Every line from the one holding "Click the green ライト層 legend swatch" through the last line of the records must be retyped exactly, and no other line or picture may appear in the copy.

===== Source data =====

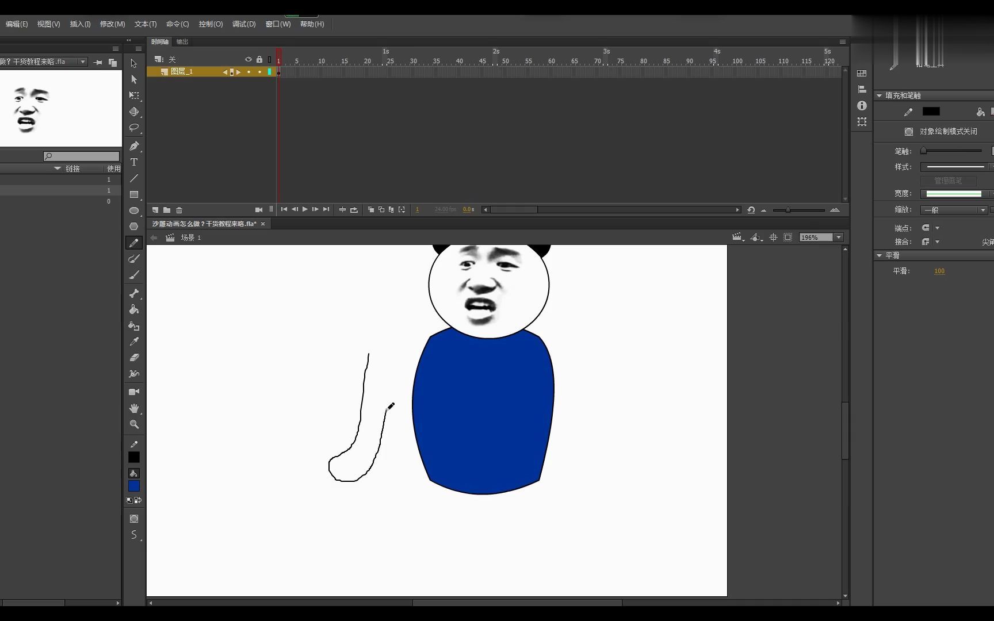This screenshot has width=994, height=621.
Task: Pick the Paint Bucket tool
Action: click(134, 311)
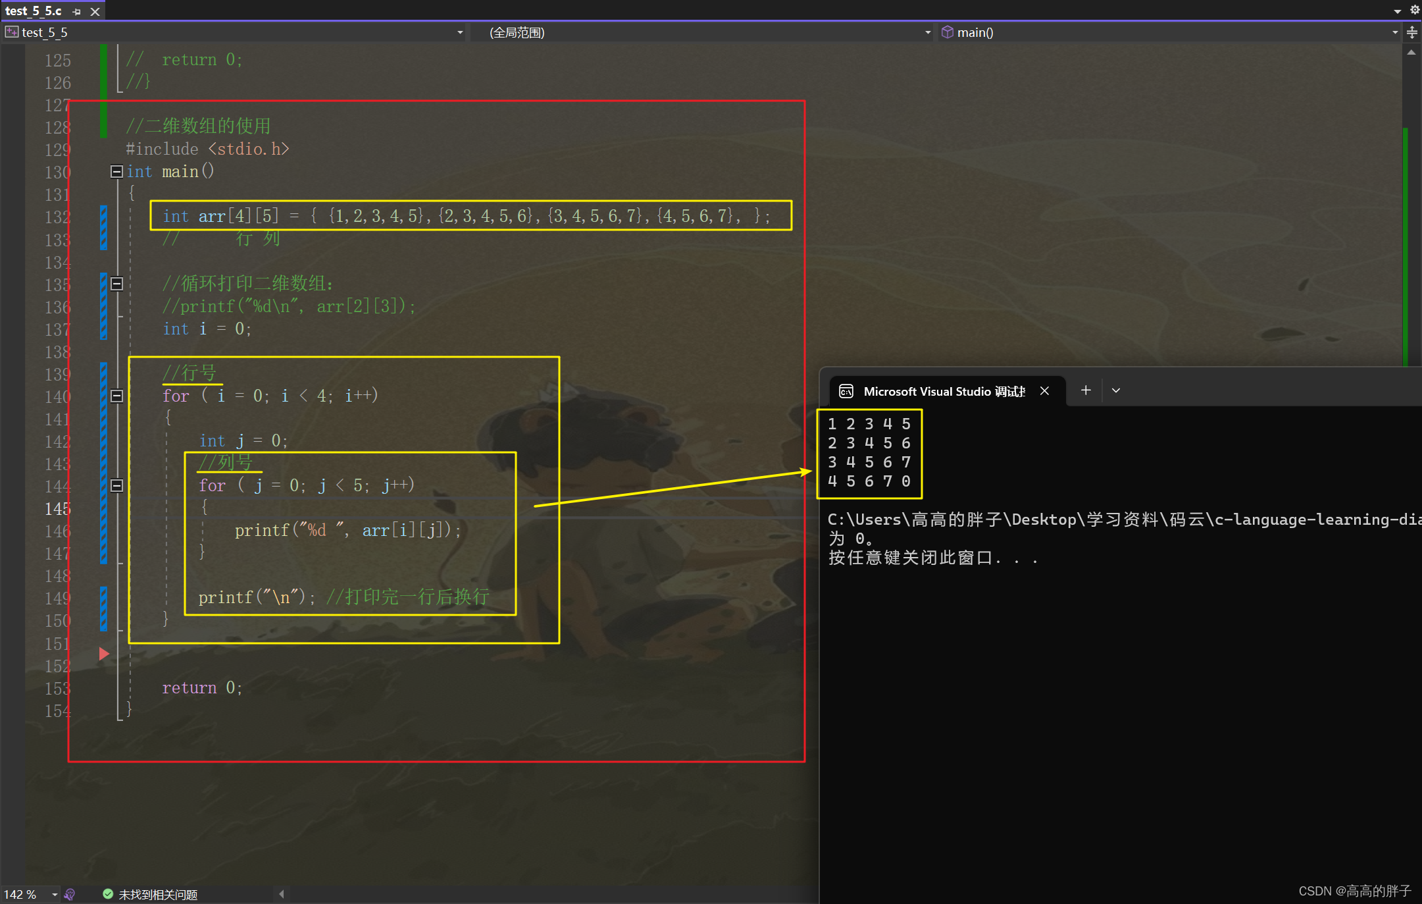This screenshot has width=1422, height=904.
Task: Open the editor settings gear icon
Action: 1414,10
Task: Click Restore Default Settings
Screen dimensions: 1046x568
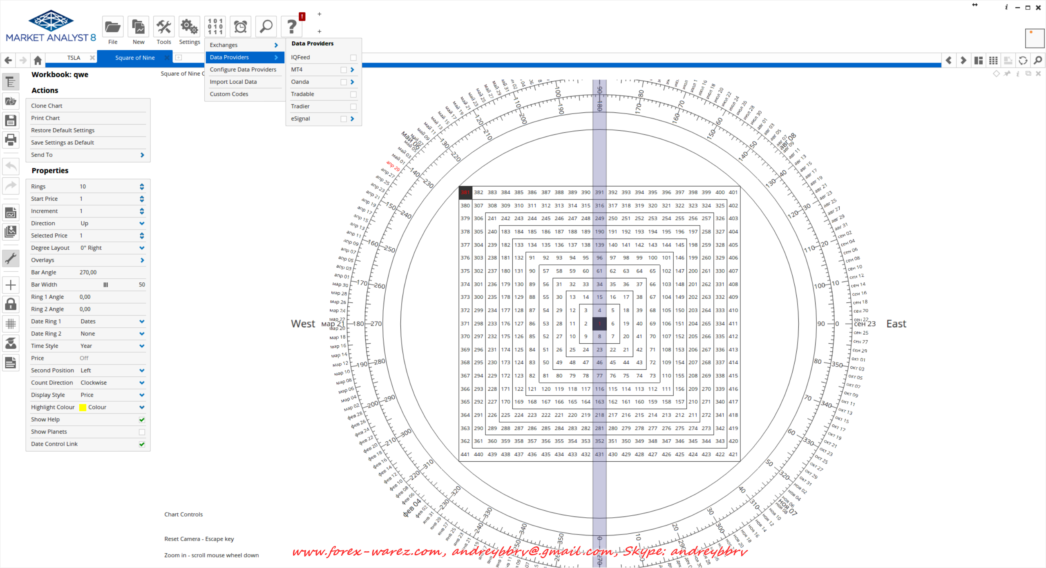Action: 63,130
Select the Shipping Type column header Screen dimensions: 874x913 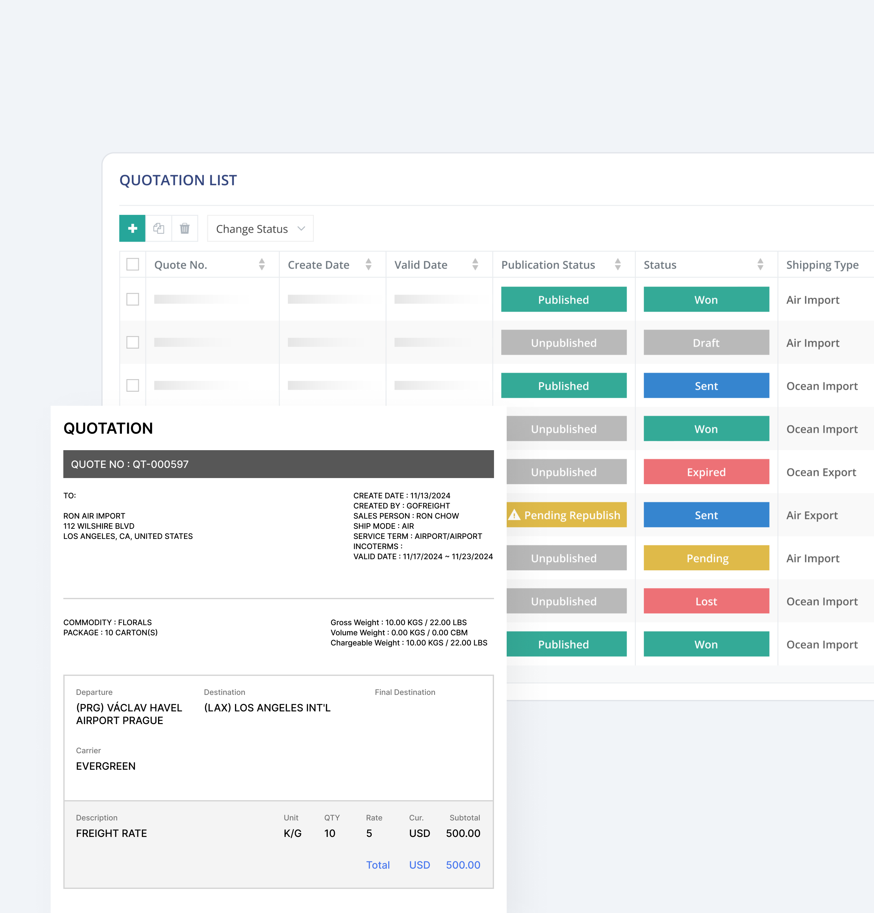click(x=822, y=265)
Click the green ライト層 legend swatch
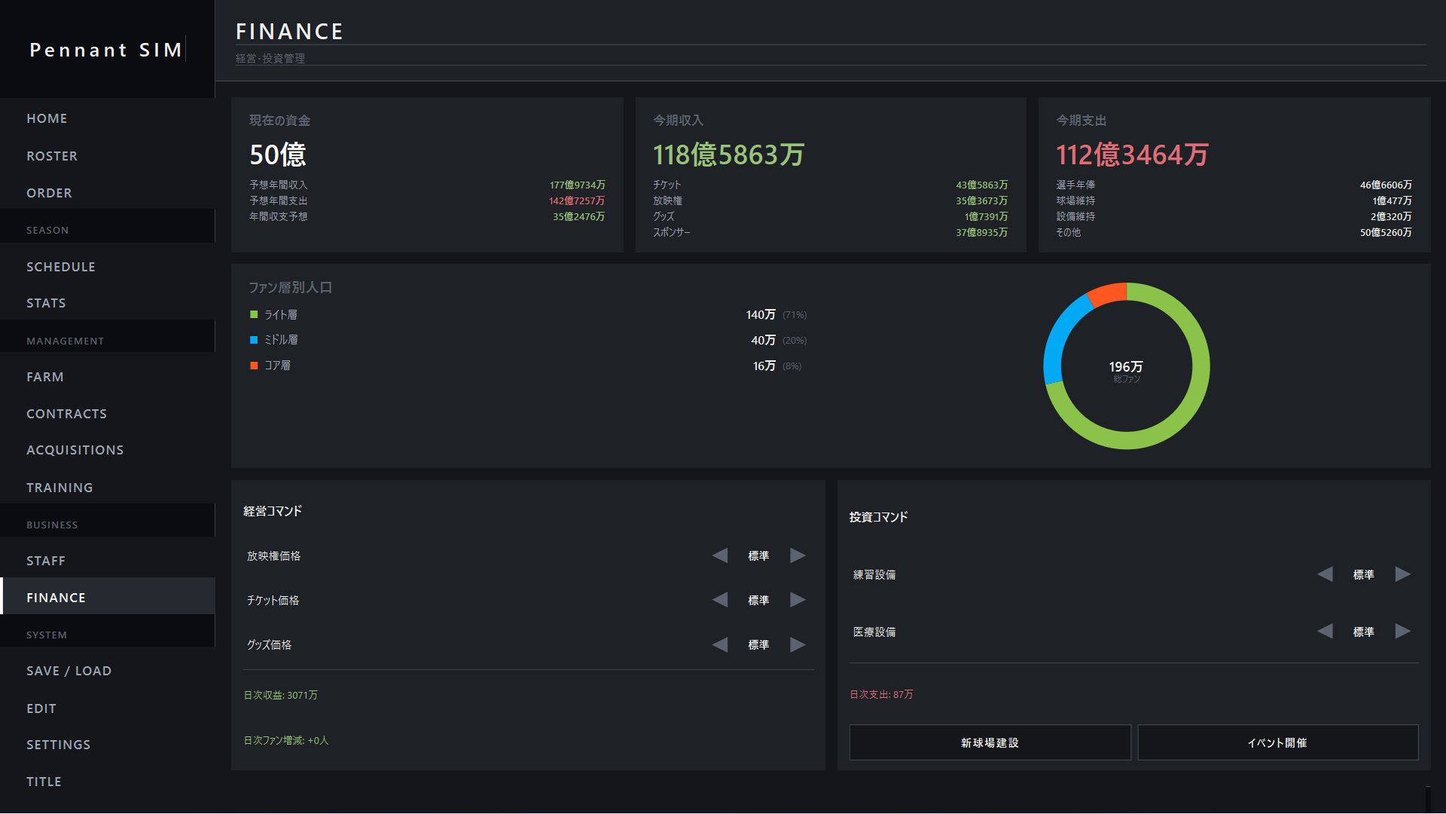This screenshot has width=1446, height=814. point(254,314)
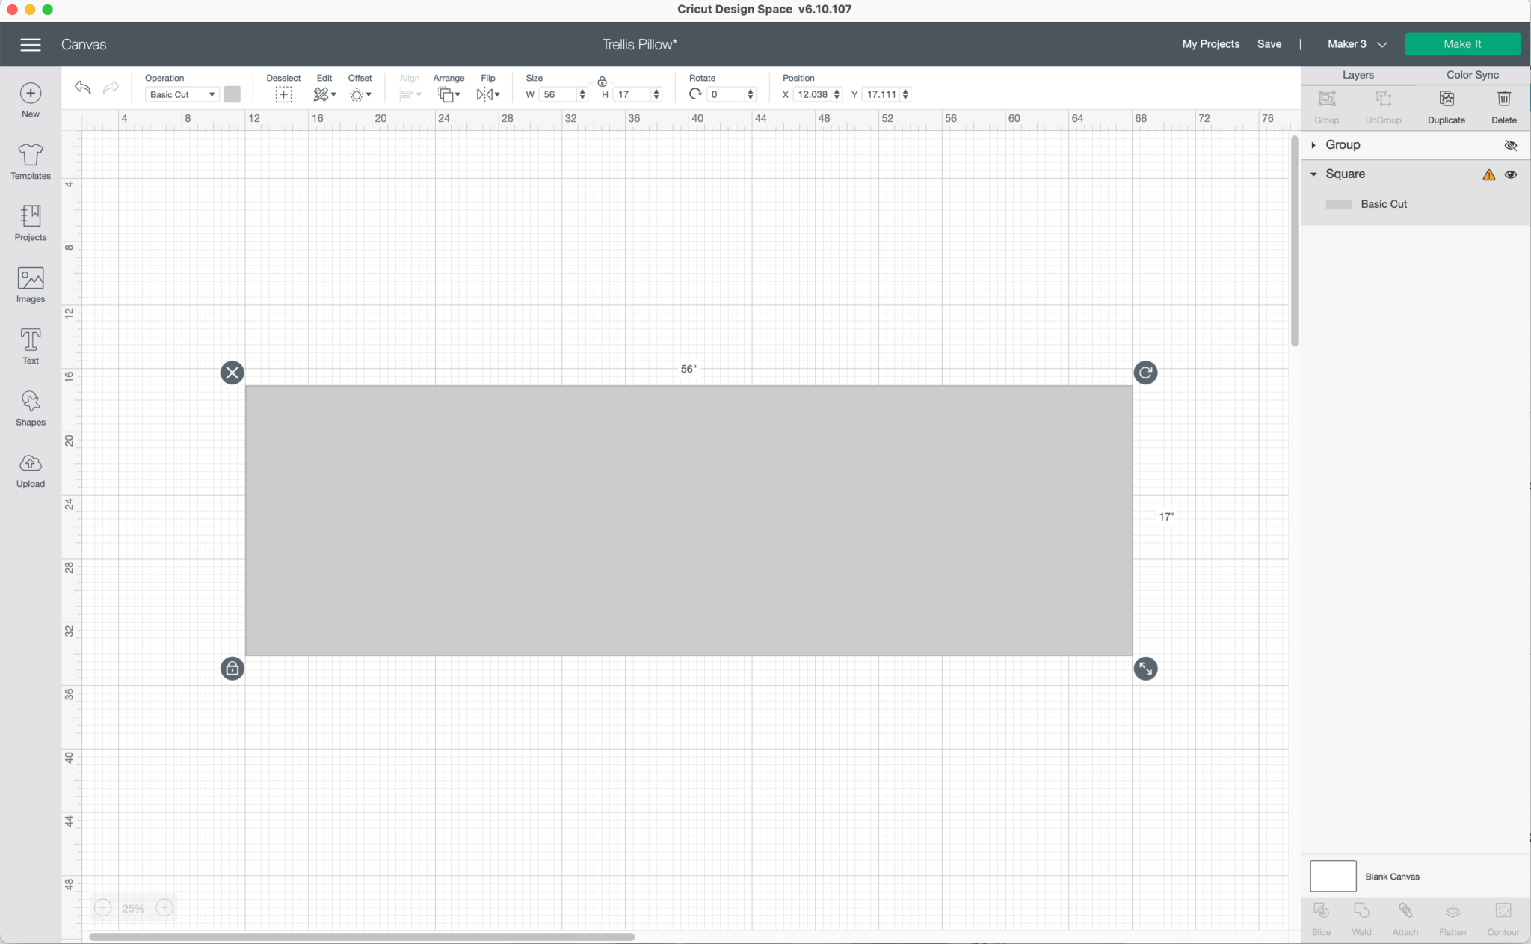Open the Images library
The width and height of the screenshot is (1531, 944).
(x=31, y=284)
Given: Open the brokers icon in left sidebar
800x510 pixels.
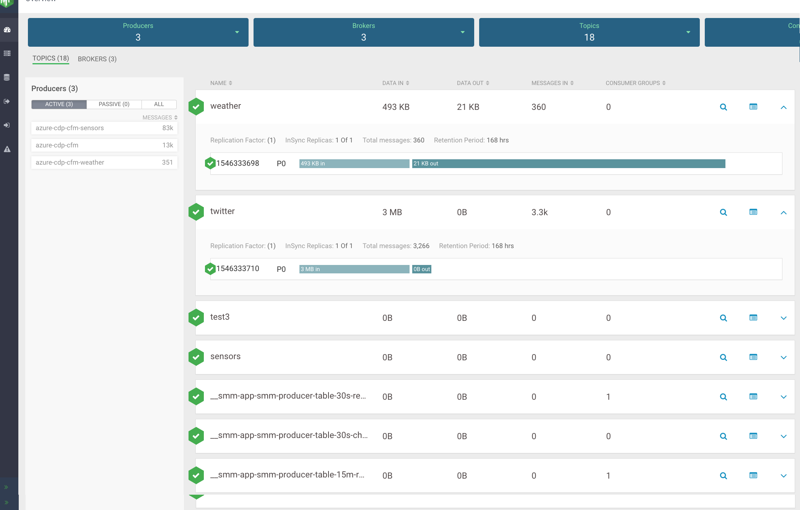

=====

• Result for this exercise:
Click the green ライト層 legend swatch
This screenshot has width=1446, height=814. point(254,314)
Open the Images library
The width and height of the screenshot is (1531, 944).
(x=31, y=284)
Given: Open the brokers icon in left sidebar
800x510 pixels.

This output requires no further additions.